The bad news is... it reeks. And you know it.
But chin up...because while you may have sold a piece of you know what...you don't have to deliver it that way...at least not without a fight.
Listen, clients could care less about creative integrity...if the commercial gets the phones to ring and the cash registers to open...that's the way it is.
And yet your job and your entire career hinge on whether or not your work is judged to be creatively 'good.' In effect, as an ad agency creative, you have to serve the clients, AND your agency. (No one said this would be easy. And it's not.)

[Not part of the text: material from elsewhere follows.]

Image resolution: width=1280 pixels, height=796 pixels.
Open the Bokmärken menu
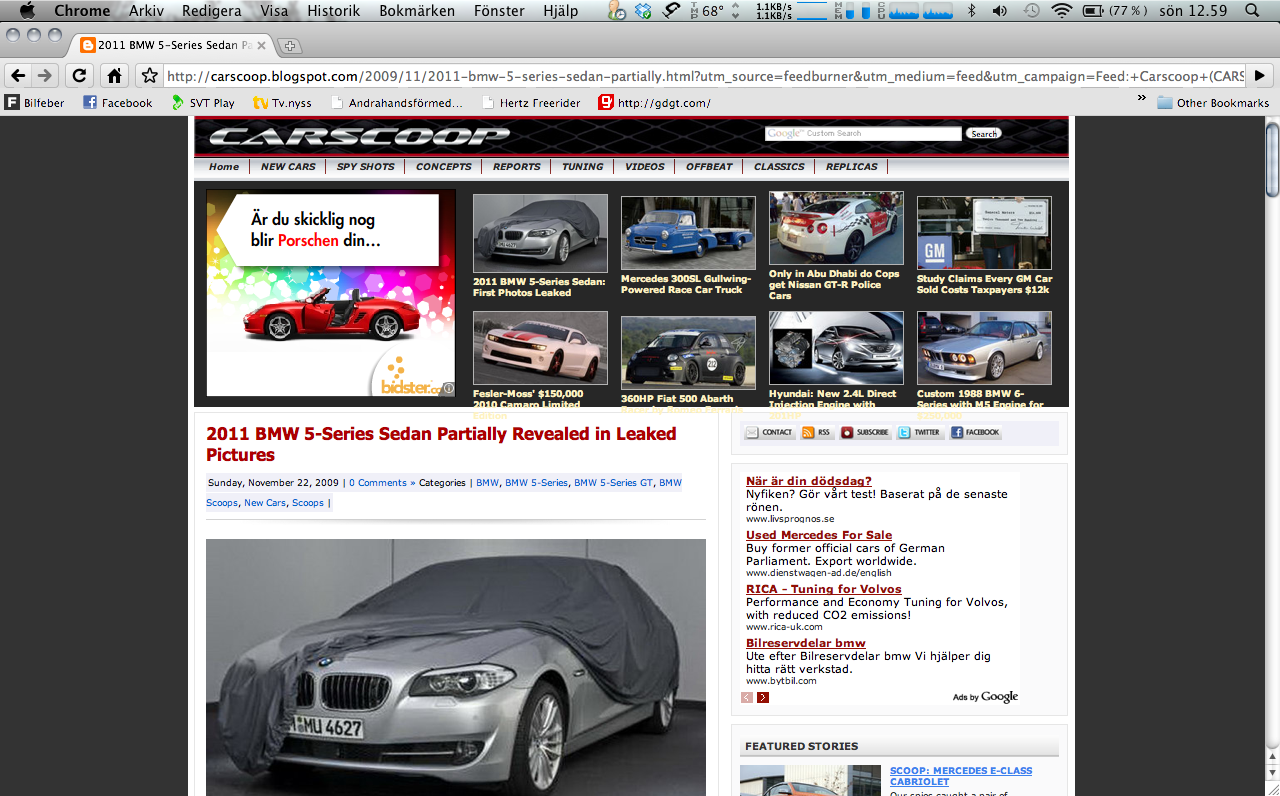[x=417, y=11]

It's a delicate act. And you'll have to know who has to be pleased MORE when the time comes. But for now, start packing, you've got a lemon to shoot.
The best advice I ever got when I knew that I was headed to Los Angeles to produce 'drek' (agency slang for crap) was to SWIM AGAINST THE CURRENT the entire rest of the way.
That meant fighting the rest of the way through all of the rest of the process literally FIGHTING for anything and everything that could HELP make the spot incrementally better. The right wardrobe, the right actors, the right set designs etc, the right director of photography.
You can lose the 'battle' but still win the 'war.'
It's true. At every step of the way through the entire rest of the process, you will have the ability to MAKE the spot BOOK WORTHY. And while every day will be a grind (it will if you want to emerge with a good spot) it WILL be worth all of your time and effort to do it.
Don't forget the biggest opportunity of all. As a copywriter, you KNOW that you'll have EXTRA lines ready to be 'fed' to the actors while you're filming. These are the lines that the client killed. These are the lines that you know make the spot tolerable...even funny. YOU MUST HAVE EXTRA LINES WITH YOU.
Knowing how to produce an average tv commercial AFTER you've sold a poor one is VERY doable. And when you become a copywriter of great importance, knowing how to do it will become second nature.